With this, the judge intended to advance the prosecution, separately, of some criminal acts that -after being investigated within some previous proceedings- "should not wait or be delayed until the investigation is completed in relation to other criminal acts or other persons who may be the subject of separate inquiry."

In his order, issued this Monday, the magistrate explains that Alejo Morodo was engaged in the alleged provision of legal advisory services and, in order to defraud the Treasury, decided to file three companies to avoid the considerable outlay that taxation through personal income tax would entail. .

In this way, the instructor details, he paid income through corporate tax, whose tax burden was lower.
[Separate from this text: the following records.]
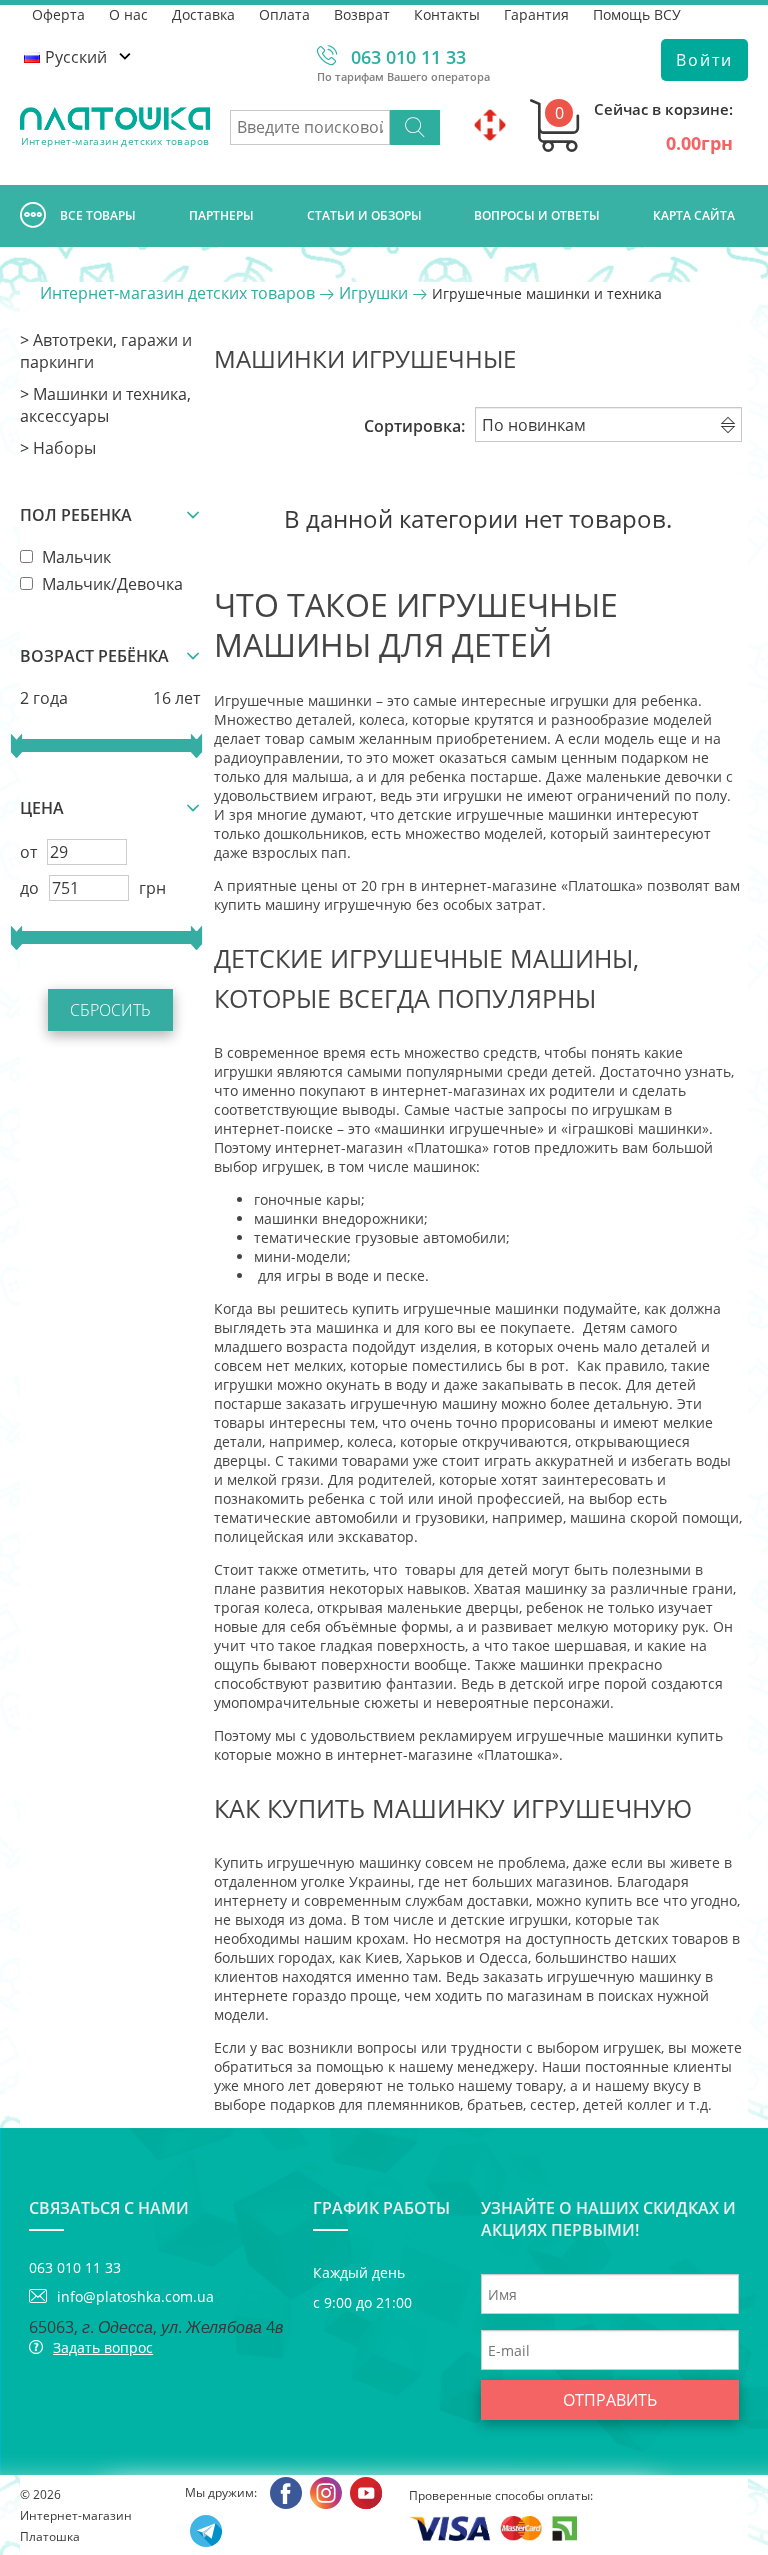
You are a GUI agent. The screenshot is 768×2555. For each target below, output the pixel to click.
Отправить (610, 2400)
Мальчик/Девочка (110, 584)
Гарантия (536, 14)
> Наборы (58, 448)
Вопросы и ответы (537, 215)
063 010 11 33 (408, 57)
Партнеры (221, 215)
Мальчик (74, 557)
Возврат (362, 14)
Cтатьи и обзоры (364, 215)
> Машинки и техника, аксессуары (105, 405)
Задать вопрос (103, 2347)
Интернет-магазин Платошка (76, 2526)
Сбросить (110, 1010)
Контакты (447, 14)
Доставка (203, 14)
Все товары (98, 215)
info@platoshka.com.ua (135, 2296)
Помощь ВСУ (637, 14)
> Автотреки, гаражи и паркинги (106, 351)
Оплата (284, 14)
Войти (704, 60)
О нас (128, 14)
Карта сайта (694, 215)
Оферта (58, 14)
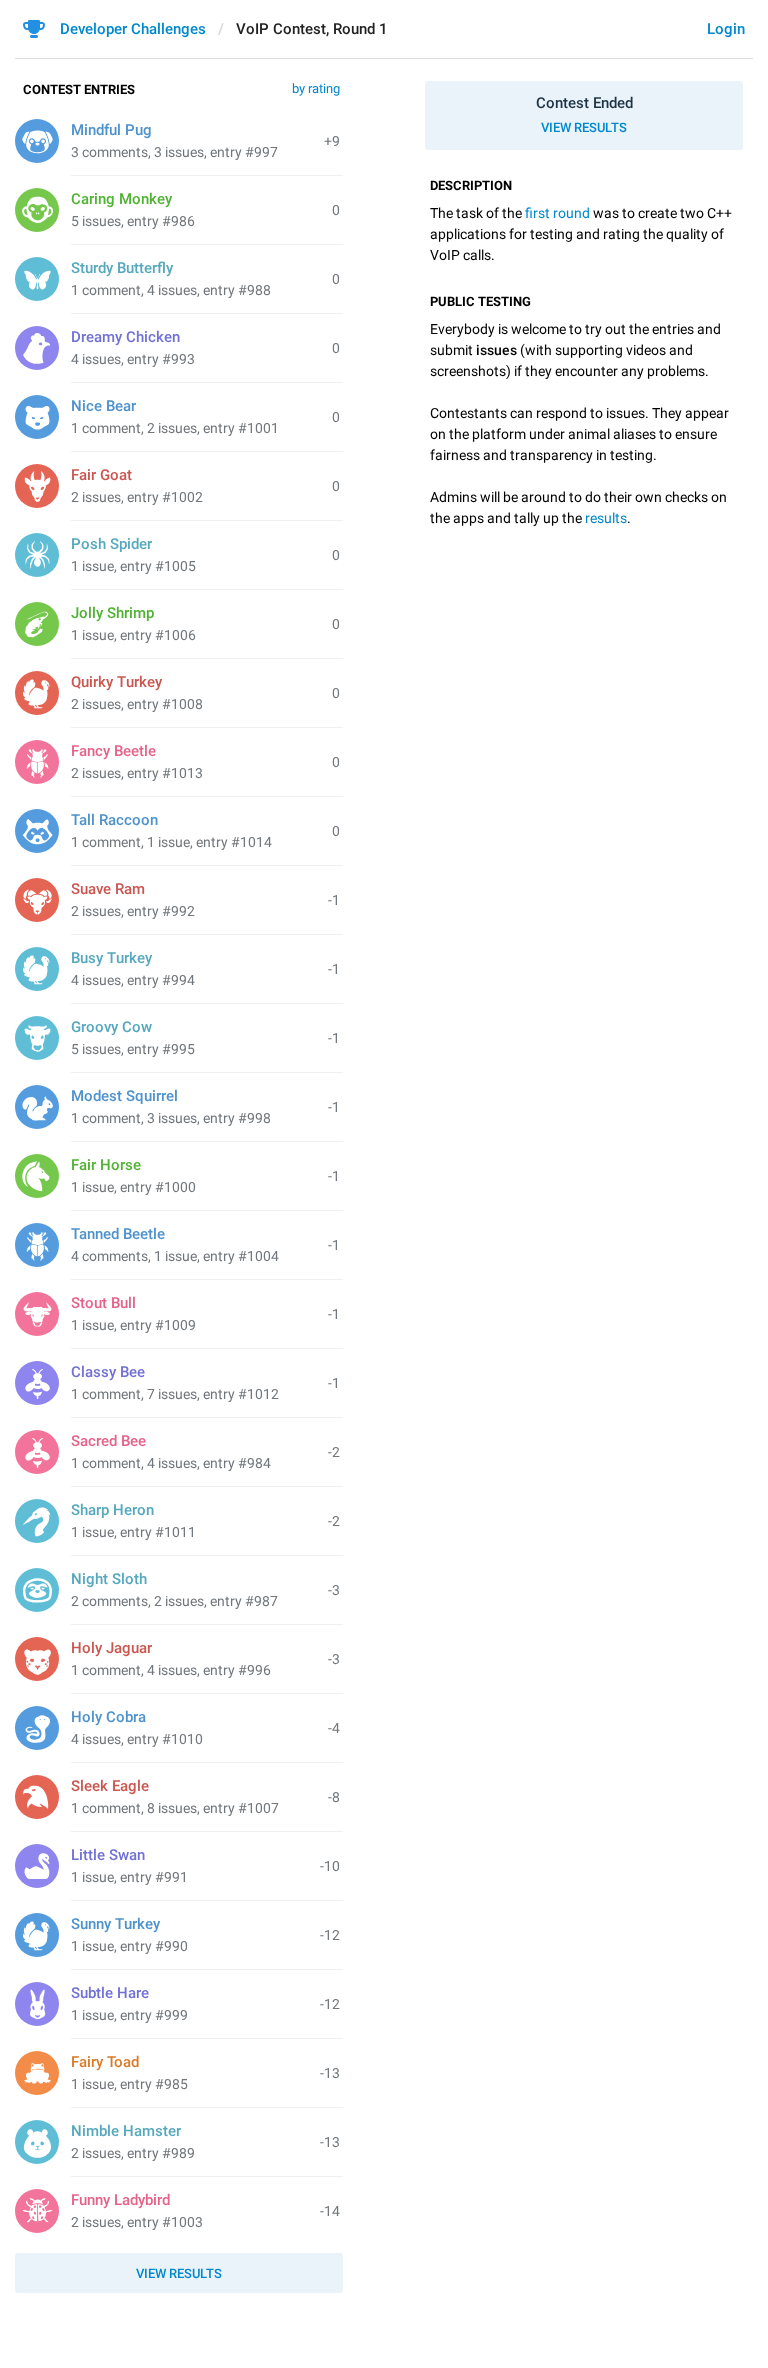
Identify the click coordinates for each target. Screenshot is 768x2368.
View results (584, 127)
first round (557, 213)
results (606, 518)
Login (726, 29)
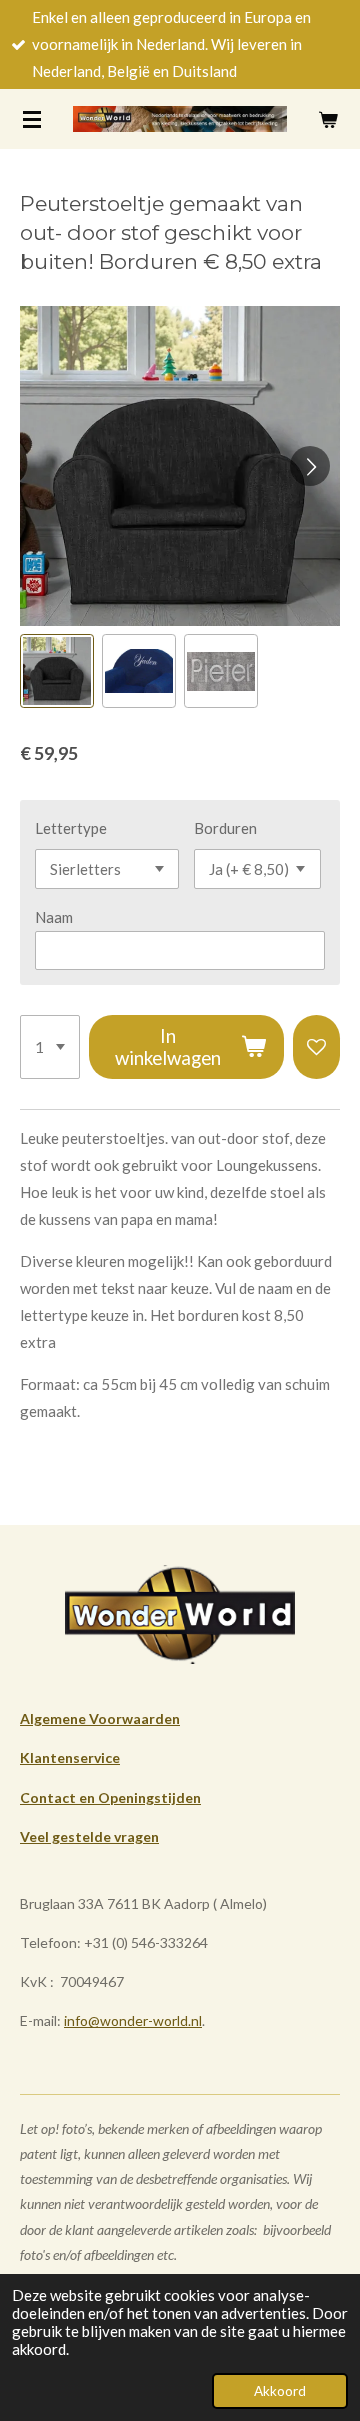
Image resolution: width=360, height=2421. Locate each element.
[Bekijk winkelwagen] (328, 119)
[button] (57, 671)
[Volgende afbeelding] (310, 466)
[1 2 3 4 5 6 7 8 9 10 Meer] (50, 1047)
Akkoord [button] (280, 2391)
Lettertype (71, 828)
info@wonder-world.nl (133, 2020)
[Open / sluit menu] (32, 119)
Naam (54, 917)
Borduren (225, 828)
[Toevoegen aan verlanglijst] (316, 1047)
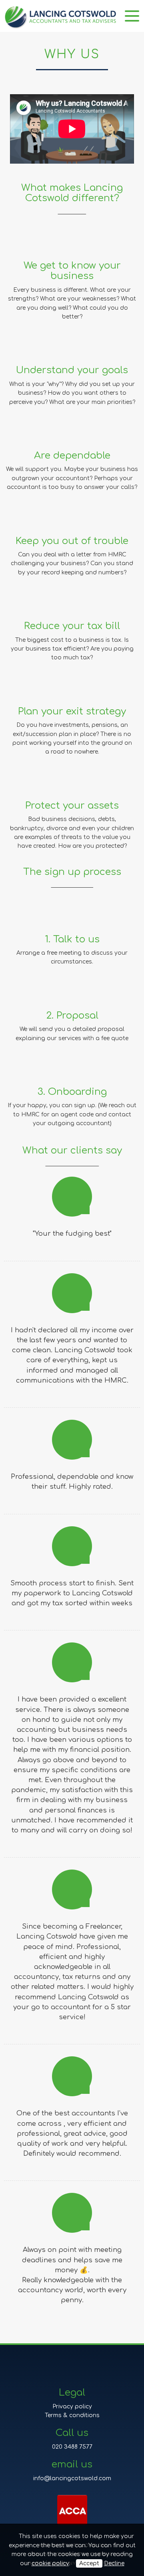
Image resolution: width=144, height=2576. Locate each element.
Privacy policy (72, 2407)
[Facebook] (51, 2371)
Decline (114, 2563)
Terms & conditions (72, 2415)
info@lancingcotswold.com (72, 2478)
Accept (89, 2563)
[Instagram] (79, 2371)
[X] (65, 2371)
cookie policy (50, 2563)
Part of the profits obtained through these interposed companies were integrated into the estate of his father, Raúl Morodo, who would have hidden them from the Public Treasury.

The judge explains that, between 2007 and 2014, Alejo Morodo began "an apparent contractual relationship with PDVSA through two of its companies for the provision of legal advisory and international consulting services for which these companies, despite not stating the effective performance of these services, they entered 6,696,221 euros of which they received 3,996,000 euros in the years 2013 and 2014".

Of the income received in 2013 and 2014 - a total of 4,463,832.84 euros-- through these instrumental companies, Alejo Morodo disposed, according to the judge, for his personal and family consumption, a total of 4,105,862, 56 euro. Thus, and in order to fraudulently reduce his tax burden, he paid these amounts with the lowest tax rate offered by the corporation tax.

The magistrate details that his father, the former ambassador to Venezuela, also benefited from the income received through these instrumental companies, who received 357,970 euros and integrated them into his assets, hiding them from the Public Treasury.

However, the instructor clarifies that the investigated facts related to the fiscal years of 2011 and 2012 would be prescribed.

On the other hand, Judge Abascal agreed to file the case for Raul Morodo's wife, Cristina Cañeque, and her company MS TRADING S.L. considering that there are insufficient reasons to prove her participation in the crime against the Public Treasury under investigation.

These decisions are part of the investigation that is being carried out in the National Court, and which has its origin in the complaint that the Prosecutor's Office filed in January 2019 for alleged crimes of money laundering and crimes against the Public Treasury against Raúl Morodo, his son. and other natural and legal persons linked to both.

In that letter, the Venezuelans Carlos Adolfo Prada Gómez and Juan Carlos Márquez Cabrera (who died during the investigation) were also pointed out, and against other natural and legal persons from their family and business environment.

The initial investigations focused on the more than 4.5 million euros that Morodo and his closest circle would have received between 2011 and 2015 from the public company Petróleos de Venezuela (PDVSA) "lacking real justification and commercial logic."